WHAT IS EXPECTED:
Search the records for the word "computer" and report each line that has it.

EXERCISE DATA:
------------------------------------

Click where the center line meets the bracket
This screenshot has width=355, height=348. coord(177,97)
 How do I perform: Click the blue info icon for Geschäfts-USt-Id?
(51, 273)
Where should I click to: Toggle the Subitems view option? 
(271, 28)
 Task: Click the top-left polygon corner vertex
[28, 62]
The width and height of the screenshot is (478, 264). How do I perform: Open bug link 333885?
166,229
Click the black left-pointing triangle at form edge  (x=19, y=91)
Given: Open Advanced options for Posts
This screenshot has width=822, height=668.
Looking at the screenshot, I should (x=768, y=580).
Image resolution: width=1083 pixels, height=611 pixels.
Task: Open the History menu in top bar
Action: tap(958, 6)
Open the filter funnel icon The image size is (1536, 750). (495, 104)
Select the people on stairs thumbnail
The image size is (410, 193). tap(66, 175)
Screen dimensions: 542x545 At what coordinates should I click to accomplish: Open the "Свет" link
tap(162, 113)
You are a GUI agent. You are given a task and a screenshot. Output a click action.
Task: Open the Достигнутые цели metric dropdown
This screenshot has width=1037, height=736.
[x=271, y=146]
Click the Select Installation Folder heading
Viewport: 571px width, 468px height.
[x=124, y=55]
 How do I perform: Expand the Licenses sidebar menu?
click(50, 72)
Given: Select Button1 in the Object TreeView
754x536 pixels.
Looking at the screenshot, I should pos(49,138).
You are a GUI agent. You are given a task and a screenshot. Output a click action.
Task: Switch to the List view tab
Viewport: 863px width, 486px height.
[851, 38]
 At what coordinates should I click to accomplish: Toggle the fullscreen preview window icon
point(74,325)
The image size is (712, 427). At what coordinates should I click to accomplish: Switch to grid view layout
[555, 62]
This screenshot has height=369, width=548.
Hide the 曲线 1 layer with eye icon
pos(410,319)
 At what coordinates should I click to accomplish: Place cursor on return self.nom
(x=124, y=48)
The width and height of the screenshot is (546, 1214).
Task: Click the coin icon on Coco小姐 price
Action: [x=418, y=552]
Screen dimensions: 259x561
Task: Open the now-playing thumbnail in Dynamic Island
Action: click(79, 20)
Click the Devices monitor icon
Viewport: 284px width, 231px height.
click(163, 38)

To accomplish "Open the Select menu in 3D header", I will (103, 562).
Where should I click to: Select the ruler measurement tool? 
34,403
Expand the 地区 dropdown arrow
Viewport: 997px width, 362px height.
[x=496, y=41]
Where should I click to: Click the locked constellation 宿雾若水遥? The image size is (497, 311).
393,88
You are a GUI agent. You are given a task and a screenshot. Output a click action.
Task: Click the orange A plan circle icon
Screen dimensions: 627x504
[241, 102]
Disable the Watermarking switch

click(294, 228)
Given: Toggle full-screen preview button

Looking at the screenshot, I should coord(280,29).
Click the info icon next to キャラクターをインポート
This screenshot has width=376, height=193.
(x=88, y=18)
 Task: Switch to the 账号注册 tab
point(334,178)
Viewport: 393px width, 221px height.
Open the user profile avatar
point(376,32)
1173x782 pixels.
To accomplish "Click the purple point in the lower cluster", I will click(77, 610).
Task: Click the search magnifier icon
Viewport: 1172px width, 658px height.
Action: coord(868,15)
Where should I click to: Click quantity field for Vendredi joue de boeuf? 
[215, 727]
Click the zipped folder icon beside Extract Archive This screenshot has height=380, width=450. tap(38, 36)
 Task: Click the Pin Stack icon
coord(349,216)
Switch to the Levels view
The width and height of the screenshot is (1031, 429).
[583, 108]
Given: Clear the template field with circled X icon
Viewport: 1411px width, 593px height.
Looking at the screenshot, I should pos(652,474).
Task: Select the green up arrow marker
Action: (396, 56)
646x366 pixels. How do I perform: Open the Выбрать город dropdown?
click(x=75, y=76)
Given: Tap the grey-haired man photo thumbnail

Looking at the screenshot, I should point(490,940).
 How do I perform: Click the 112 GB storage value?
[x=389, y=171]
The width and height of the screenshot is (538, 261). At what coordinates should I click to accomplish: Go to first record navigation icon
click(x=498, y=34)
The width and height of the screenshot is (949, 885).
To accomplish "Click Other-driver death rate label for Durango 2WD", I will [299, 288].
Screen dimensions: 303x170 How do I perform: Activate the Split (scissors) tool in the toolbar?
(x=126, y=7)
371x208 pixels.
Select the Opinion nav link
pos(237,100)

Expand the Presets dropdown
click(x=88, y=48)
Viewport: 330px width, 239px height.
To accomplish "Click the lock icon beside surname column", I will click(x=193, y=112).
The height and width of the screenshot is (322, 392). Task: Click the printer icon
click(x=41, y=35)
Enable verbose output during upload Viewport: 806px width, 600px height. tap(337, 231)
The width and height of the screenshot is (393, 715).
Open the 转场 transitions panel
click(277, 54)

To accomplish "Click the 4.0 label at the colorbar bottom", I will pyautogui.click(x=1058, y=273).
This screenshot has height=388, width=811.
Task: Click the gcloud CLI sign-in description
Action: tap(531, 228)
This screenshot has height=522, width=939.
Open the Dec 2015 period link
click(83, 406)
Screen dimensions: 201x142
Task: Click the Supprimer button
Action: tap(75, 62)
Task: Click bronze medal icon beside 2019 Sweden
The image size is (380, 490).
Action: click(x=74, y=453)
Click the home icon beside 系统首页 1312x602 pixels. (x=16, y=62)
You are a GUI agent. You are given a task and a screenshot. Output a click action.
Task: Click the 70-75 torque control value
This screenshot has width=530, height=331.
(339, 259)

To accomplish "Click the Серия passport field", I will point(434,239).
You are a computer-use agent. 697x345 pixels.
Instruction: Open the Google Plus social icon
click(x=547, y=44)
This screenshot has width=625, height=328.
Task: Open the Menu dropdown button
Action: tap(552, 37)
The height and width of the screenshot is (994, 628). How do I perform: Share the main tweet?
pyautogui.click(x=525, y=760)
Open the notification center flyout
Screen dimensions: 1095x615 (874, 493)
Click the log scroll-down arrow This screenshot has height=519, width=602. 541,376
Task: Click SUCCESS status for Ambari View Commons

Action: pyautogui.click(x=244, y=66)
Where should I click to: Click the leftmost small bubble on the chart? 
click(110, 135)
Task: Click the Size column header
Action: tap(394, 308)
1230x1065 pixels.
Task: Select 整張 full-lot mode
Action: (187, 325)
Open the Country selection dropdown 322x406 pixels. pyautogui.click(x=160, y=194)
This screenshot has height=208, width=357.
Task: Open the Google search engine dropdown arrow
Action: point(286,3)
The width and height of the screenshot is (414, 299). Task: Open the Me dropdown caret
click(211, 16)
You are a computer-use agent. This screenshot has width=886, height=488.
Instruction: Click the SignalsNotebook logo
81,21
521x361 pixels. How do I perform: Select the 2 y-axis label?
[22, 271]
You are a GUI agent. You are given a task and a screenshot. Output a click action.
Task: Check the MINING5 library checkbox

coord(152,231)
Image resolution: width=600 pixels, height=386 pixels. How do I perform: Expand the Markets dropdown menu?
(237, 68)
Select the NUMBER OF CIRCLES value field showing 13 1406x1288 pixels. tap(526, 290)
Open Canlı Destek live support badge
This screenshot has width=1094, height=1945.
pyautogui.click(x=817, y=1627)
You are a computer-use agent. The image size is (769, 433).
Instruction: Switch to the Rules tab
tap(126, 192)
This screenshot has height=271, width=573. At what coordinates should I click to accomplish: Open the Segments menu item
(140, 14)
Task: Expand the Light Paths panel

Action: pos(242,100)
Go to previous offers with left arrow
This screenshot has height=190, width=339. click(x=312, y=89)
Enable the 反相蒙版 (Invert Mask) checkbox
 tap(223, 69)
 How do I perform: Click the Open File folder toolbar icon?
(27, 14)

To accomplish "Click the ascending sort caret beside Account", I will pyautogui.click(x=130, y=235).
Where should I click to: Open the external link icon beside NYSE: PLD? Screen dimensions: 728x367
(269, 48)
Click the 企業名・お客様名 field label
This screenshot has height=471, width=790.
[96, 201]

------------------------------------

RESULT:
You are a computer-use agent. 697x345 pixels.
You are a computer-use agent. This screenshot has width=886, height=488.
You are a computer-use agent. The image size is (769, 433).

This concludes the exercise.